= WHAT YOU ARE ASKED TO DO =
Pictures are not part of the copy. Write out exactly the lines from the line with "The height and" through the end of the entries below.

### DATA FOR REVIEW

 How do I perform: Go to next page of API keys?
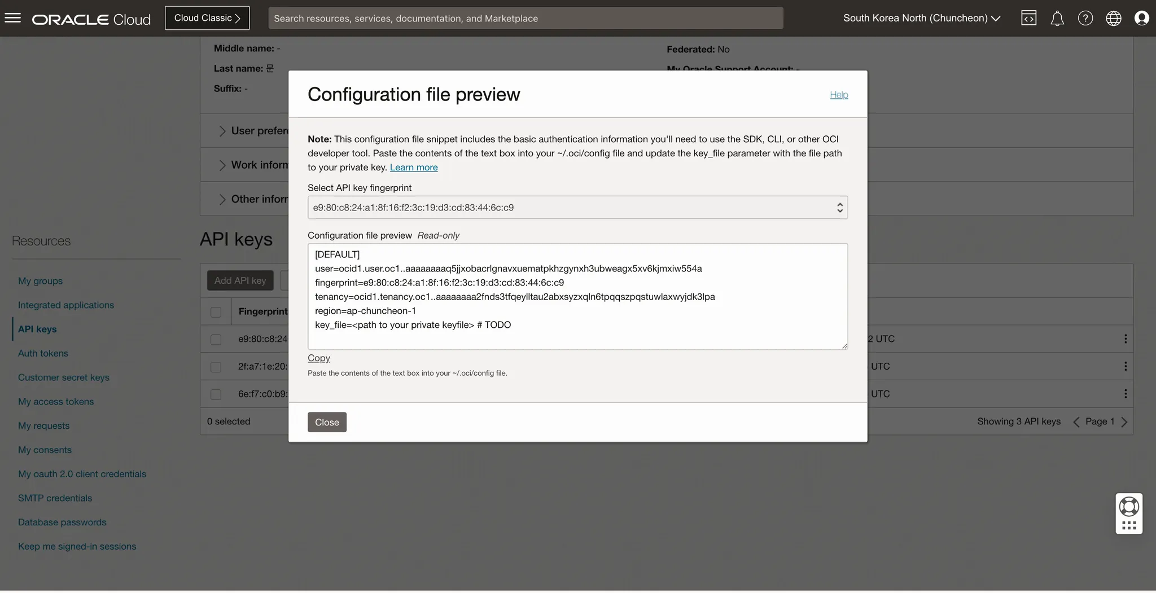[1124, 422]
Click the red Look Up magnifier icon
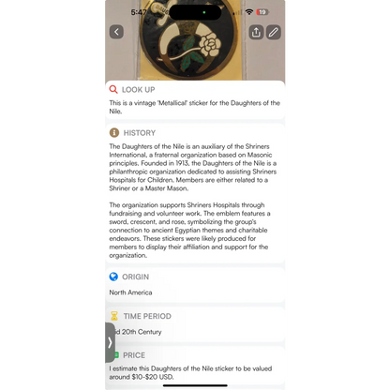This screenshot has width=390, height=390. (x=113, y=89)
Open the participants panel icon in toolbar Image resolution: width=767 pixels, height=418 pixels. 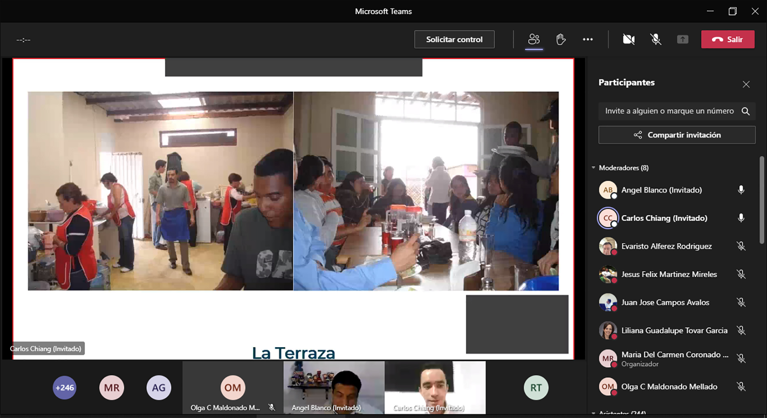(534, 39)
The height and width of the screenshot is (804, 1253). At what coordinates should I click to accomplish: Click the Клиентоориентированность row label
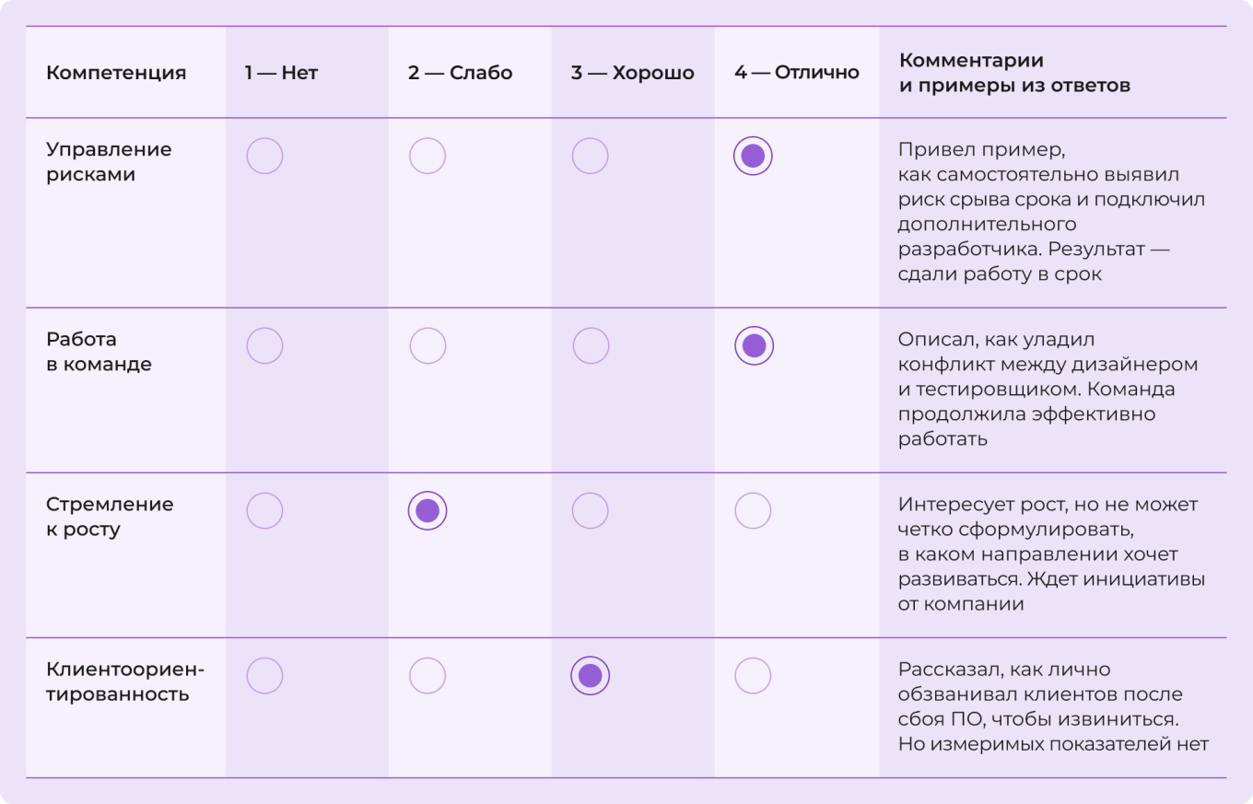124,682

######

= ANSWER AREA =
The height and width of the screenshot is (804, 1253). At what coordinates should I click to accomplish: Click the Клиентоориентированность row label
124,682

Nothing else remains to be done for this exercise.